» **Tarefa proposta 1**: Na listagem, reescreva as linhas da que contém "Viewport: 1870px width, 955px" até a que contém "should pyautogui.click(x=643, y=17).", trocando "Given" por "Provided" e mantendo todo o resto inalterado.

» **Texto de leitura**:
▼

Jack Ma, o criador do Alibaba: ele diz que não entende nada de tecnologia. Imagine se entendesse (Daniel J. Groshong/Bloomberg)
Da Redação
Publicado em 21 de maio de 2014 às 20h00.
Nova York - Um dos trechos mais interessantes da papelada que uma empresa tem de apresentar para lançar ações na bolsa é o que diz respeito aos riscos do negócio. Algumas ressalvas são costumeiras.
Disputas jurídicas, retenção de pessoal qualificado, desastres naturais e dificuldade de acesso a financiamentos são sempre mencionados como possíveis fontes de problemas futuros para quem está interessado em comprar ações da companhia.
Mas o prospecto da oferta pública do Alibaba, líder do e-commerce chinês que anunciou o lançamento de suas ações na bolsa americana, tem outros itens bem mais curiosos.
“(Nossos advogados) nos dizem que há incertezas substanciais em relação à interpretação e à aplicação das leis, regras e regulamentações atuais da República Popular da China.” Em outros pontos do documento, os executivos do Alibaba alertam para a necessidade de policiar o conteúdo que circula em seus serviços e para uma eventual desaceleração da economia chinesa.

▲

» **Tarefa proposta 2**: Reproduza o trecho do texto sobre o Alibaba de "Nova York - Um" a "ressalvas são costumeiras.".

» **Dados extraídos**:
▼

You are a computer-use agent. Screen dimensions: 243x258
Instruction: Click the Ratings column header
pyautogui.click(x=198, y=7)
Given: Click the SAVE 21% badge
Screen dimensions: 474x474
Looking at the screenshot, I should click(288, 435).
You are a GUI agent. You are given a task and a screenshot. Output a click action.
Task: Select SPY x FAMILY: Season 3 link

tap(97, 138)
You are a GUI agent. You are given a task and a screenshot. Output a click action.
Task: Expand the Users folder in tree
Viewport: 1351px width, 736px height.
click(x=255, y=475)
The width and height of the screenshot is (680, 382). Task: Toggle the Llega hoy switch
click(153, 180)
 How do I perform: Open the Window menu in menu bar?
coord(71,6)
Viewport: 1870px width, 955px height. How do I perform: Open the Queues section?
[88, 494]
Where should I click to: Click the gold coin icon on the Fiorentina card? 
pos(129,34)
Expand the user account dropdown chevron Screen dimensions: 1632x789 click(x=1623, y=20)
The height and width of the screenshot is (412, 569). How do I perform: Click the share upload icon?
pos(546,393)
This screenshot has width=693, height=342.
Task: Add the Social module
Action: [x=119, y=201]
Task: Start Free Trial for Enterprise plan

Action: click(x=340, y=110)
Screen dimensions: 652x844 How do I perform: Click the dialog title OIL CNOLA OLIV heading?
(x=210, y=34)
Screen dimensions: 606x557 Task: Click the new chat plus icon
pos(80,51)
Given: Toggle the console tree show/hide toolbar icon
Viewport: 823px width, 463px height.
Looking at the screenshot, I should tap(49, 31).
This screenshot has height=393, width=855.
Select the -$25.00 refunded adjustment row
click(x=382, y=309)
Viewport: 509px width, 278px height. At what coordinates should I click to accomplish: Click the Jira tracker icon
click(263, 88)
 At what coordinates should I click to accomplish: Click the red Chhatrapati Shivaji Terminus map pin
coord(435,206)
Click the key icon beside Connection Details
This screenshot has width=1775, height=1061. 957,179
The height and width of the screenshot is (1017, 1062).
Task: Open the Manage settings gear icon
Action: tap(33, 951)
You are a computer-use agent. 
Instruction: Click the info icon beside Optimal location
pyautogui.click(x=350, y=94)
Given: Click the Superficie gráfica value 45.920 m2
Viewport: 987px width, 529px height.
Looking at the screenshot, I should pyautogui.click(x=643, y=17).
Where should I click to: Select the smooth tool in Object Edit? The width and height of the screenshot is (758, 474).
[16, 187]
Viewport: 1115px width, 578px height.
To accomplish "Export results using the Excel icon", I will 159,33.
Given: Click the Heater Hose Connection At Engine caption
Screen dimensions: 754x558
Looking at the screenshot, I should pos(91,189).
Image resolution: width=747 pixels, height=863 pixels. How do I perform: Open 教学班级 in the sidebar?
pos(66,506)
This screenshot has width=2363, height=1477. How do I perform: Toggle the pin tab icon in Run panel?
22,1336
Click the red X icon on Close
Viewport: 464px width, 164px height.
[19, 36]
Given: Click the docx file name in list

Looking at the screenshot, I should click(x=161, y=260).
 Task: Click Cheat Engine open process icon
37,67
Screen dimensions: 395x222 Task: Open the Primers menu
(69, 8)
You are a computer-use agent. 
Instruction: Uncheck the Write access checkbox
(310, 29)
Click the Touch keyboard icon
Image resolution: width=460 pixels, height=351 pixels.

▲

» **Resultado final 1**:
Viewport: 1870px width, 955px height. How do I perform: Open the Queues section?
[88, 494]
Where should I click to: Click the gold coin icon on the Fiorentina card? 
pos(129,34)
Expand the user account dropdown chevron Screen dimensions: 1632x789 click(x=1623, y=20)
The height and width of the screenshot is (412, 569). How do I perform: Click the share upload icon?
pos(546,393)
This screenshot has width=693, height=342.
Task: Add the Social module
Action: [x=119, y=201]
Task: Start Free Trial for Enterprise plan

Action: click(x=340, y=110)
Screen dimensions: 652x844 How do I perform: Click the dialog title OIL CNOLA OLIV heading?
(x=210, y=34)
Screen dimensions: 606x557 Task: Click the new chat plus icon
pos(80,51)
Provided: Toggle the console tree show/hide toolbar icon
Viewport: 823px width, 463px height.
Looking at the screenshot, I should tap(49, 31).
This screenshot has height=393, width=855.
Select the -$25.00 refunded adjustment row
click(x=382, y=309)
Viewport: 509px width, 278px height. At what coordinates should I click to accomplish: Click the Jira tracker icon
click(263, 88)
 At what coordinates should I click to accomplish: Click the red Chhatrapati Shivaji Terminus map pin
coord(435,206)
Click the key icon beside Connection Details
This screenshot has width=1775, height=1061. 957,179
The height and width of the screenshot is (1017, 1062).
Task: Open the Manage settings gear icon
Action: tap(33, 951)
You are a computer-use agent. 
Instruction: Click the info icon beside Optimal location
pyautogui.click(x=350, y=94)
Provided: Click the Superficie gráfica value 45.920 m2
Viewport: 987px width, 529px height.
Looking at the screenshot, I should pyautogui.click(x=643, y=17).

» **Resultado final 2**:
Nova York - Um dos trechos mais interessantes da papelada que uma empresa tem de apresentar para lançar ações na bolsa é o que diz respeito aos riscos do negócio. Algumas ressalvas são costumeiras.